Does anyone know if we ever fixed this: 'rf12_canSend() RSS check always true'.

JBecker

Good question John!

I am using a word transfer reading the status register in CanSend() since a long time (without seeing this thread), but have now noticed that the reading is useless because it comes too short after activating the receiver.

And I am experiencing another problem with CanSend(). If a lot of rf 'noise' is present (or, as in my case, the antenna design is not perfect), the RSSI bit is always set and while( CanSend() ); is looping until the watchdog resets the controller. I have fixed this with an additional timeout. If the while loop is left due to timeout (~20ms), I just start sending.

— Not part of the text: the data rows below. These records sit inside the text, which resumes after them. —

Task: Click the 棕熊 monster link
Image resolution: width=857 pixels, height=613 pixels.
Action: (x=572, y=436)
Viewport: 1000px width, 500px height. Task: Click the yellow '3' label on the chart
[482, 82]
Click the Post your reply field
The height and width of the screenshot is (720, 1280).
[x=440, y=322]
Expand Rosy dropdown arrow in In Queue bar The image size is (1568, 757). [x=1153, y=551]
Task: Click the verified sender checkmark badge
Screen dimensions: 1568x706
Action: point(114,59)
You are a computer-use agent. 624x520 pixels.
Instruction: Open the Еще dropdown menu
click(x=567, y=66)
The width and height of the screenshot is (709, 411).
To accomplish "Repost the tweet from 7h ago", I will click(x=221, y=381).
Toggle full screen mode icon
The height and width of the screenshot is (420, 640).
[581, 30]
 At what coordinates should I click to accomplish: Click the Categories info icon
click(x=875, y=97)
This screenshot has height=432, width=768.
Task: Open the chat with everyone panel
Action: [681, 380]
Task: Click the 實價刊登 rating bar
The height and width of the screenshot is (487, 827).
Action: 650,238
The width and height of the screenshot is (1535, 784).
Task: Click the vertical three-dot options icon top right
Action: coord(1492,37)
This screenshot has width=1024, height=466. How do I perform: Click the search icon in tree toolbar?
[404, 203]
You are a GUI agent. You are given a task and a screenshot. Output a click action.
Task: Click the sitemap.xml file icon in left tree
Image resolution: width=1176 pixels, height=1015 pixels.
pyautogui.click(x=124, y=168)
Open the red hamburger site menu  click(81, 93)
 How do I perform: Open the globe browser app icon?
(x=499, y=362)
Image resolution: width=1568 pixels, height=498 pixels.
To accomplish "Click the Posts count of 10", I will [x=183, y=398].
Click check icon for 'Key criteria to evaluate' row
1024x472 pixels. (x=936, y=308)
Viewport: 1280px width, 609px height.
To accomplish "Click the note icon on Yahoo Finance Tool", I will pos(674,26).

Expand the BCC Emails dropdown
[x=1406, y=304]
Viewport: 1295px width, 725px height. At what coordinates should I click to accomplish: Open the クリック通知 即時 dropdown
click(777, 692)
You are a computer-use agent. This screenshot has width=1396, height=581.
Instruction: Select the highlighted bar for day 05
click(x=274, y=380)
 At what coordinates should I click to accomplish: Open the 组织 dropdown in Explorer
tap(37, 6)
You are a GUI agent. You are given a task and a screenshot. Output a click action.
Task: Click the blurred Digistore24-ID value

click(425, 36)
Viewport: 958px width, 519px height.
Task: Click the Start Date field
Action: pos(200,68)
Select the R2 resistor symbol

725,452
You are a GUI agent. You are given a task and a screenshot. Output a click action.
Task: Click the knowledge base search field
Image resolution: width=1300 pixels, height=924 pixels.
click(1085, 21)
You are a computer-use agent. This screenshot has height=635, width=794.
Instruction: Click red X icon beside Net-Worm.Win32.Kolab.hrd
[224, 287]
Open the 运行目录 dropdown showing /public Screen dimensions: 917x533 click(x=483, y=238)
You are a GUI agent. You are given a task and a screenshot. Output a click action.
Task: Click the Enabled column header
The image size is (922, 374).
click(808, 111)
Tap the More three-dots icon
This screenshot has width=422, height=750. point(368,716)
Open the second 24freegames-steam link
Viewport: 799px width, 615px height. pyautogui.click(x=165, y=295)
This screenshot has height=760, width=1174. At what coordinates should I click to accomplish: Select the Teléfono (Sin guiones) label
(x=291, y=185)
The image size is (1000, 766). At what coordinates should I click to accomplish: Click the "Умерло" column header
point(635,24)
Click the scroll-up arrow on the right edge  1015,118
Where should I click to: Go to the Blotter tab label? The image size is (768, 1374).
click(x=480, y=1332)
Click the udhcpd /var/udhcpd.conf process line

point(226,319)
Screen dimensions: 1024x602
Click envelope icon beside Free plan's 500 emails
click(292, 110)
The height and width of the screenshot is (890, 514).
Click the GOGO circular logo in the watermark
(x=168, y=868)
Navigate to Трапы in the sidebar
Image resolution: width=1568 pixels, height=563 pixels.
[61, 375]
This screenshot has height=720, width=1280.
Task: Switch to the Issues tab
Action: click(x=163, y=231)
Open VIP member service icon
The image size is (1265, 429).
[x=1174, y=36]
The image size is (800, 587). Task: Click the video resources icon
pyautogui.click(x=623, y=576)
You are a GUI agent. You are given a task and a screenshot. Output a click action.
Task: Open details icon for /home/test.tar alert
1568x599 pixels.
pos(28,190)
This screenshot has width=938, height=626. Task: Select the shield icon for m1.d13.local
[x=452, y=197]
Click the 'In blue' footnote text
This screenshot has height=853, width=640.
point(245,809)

Seems there is still some work necessary on the driver...

BR, Jörg.

jcw

This applies to the case when the RFM12B has only just been brought out of sleep mode, right?

JBecker

@jcw, good question...
I see this in an application with a pcb antenna (single LiFeYPO4 cell monitor). In the shorter version for 60Ah cells the antenna is also shorter and has a much worse form. On this pcb I use the same software as on the longer 100Ah one and I see a lot of watchdog resets due to the CanSend() loop not coming to an end. If I increase the RSSI threshold by one step, it works also for this pcb version. And all this is also heavily dependant on the number of other modules in the nearer neighborhood. So it seems to have something to do with 'RF noise'.
Not so easy to debug though, because it nearly never happens on the workbench but only in the 'real' environment...
To answer your question, yes, the module wakes up every 20s to send a new status message and this is where CanSend() is used.

CapnBry

No, the big bug is that rf12_byte() doesn't assert chip select (bitClear(SS_PORT, cs_pin)) so it isn't sending data to anyone. Therefore rf12_byte() always returns 0, and this

0 & (RF_RSSI_BIT >> 8)) == 0

Is always true. I was suggesting just removing the check on the basis that "If it never did anything for the past 2 or 3 years, I think it is safe to go without it". Since I've made that suggestion, we now know that the DRSSI bit has such a tremendous lag (at least a millisecond), that replacing the code with working code would likely produce false positives and fail to indicate the proper state of "the air".

JBecker

@CapnBry,
sorry for hijacking this thread with my very special problem due to badly designed hardware (antenna).

What yo say is:
- using rf12_byte() is absolutely wrong because it does not assert chip select
- using rf12_xfer() would cure this but does not work due to too slowly reacting DRSSI bit
- So the lib should at least be corrected by just removing this code until a better solution is found.

Agreed. This would not give the false feeling that this code could work at all under different circumstances (as JCs question suggests).

CapnBry

Yeah that sums it up pretty well. The DRSSI actually would be asserted for a small window at the beginning of the packet. There's 5 bytes of preamble so the DRSSI would be asserted and the other checks would still be false for about half that. This assumes that the incoming transmission is above the set level, which also isn't always the case. So yes there could be some benefit to checking it, but considering it hasn't been functional and we still see great performance I believe it isn't worth the effort.

But yeah the option would be to either replace it with rf12_xfer(0x0000) & RF_RSSI_BIT or remove it. It isn't hurting anything right now though so it isn't a tremendous issue.